MG Select Veteran To Set Up Hyundai’s Genesis Premium Car Biz
Hyundai has appointed Madhurendra Malu as Vertical Head for Genesis and classified him as senior management personnel with effect from 16 February 2026. The move was disclosed as part of a management structure update, and the company has also moved Anuraag Singh out of the senior management personnel list following a reporting-structure change.
The timing is interesting. The appointment has come right after Hyundai posted its strongest monthly domestic performance on record, with 59,107 units in January, up 9.5 percent year on year. Total monthly dispatches stood at 73,137 units, up 11.5 percent, while exports rose to 14,030 units, up 20.9 percent. Venue and Aura were key volume drivers at 12,413 units and 7,978 units respectively.
When a company sets records and then announces a premium-brand leadership hire on the same news cycle, it usually signals that the next growth phase is being planned in parallel with current volume momentum. The 26-model blitz planned till 2030 is one indicator that the Korean automaker is serious about retrieving the ground it has lost to Tata Motors and Mahindra & Mahindra. Genesis might not contribute volume but should help raise the brand’s profile.
Why Malu’s profile fits the Genesis brief

Hyundai has stated that Malu will drive premium positioning and the Genesis launch plan. His resume explains why this role has gone to him. He has over two decades of automobile experience and, in his most recent stint, was associated with JSW MG Motor where he helped launch MG Select, the brand’s dedicated luxury retail channel. Before that, he handled dealer-network expansion work at Skoda Auto and held leadership roles in sales and strategy at Maruti Suzuki.
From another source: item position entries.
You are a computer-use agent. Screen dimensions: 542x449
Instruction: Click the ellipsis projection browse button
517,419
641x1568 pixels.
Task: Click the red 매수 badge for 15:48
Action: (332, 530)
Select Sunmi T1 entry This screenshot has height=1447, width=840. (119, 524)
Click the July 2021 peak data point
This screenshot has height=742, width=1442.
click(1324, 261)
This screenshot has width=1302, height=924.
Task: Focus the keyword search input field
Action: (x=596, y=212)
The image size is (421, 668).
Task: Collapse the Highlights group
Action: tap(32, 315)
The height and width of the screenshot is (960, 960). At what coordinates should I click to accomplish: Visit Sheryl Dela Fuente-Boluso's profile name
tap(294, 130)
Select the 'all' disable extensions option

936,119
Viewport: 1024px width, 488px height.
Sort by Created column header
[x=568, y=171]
That mix matters for Genesis because this is not only a product job. It is also a route-to-market job. Luxury launches in this country are won or lost as much on retail experience, after-sales confidence, and network quality as on brand image. MG Select’s rollout has shown how focused channel design can quickly create presence in a niche space. MG opened 12 Select experience centres in mid-2025 and expanded to 15 centres by early 2026. Its Cyberster also crossed 500 sales in roughly six months, helping the MG Select channel move to the number two position in the luxury EV segment.
Hyundai appears to be hiring for exactly that skill set: build the premium route first, then scale product throughput.
The Genesis runway is real, but it won’t be easy

The Genesis plan has moved beyond media speculation. At Hyundai’s investor presentation in October 2025, the company confirmed a 2027 launch timeline for Genesis with local assembly, a critical cost lever in the premium segment. Early product expectations are centred on the GV80 SUV and GV80 coupe-SUV formats, which fit current demand patterns in the upper SUV classes.
This also aligns with Hyundai’s portfolio mix. SUVs account for over 70 percent of Hyundai’s sales in this market, so starting Genesis with SUV body styles is the practical play, not just the emotional one. Globally, Genesis has crossed one million cumulative sales in eight years, which gives the brand scale history, but local success will still depend on pricing discipline, powertrain selection, and dealership execution.
There is also a demand-side reason Hyundai is moving now. The luxury segment remains small in share terms, but it has been growing faster than the broader passenger-vehicle market in recent periods. For a mass-premium brand with strong manufacturing depth, that creates a clear white space between mainstream volumes and German-brand dominance.
So the headline here is not only a senior hire. It is an operating signal. Hyundai is stitching together volume stability at the core brand and capability building for a higher-margin premium business at the same time. Malu’s appointment gives Genesis a leader with direct experience in setting up a modern luxury channel in this market. The bigger test starts now: product localisation choices, network shape, and whether Genesis can enter with pricing and ownership economics sharp enough to make first-wave buyers switch from established luxury incumbents.
Hyundai has some very good offerings under Genesis brand. But even globally, the brand has not made a big dent in the luxury car segment – the Germans continue to dominate alongside Lexus and JLR. In India, even Lexus has struggled to break the European dominance. So, Genesis will have its work cut out.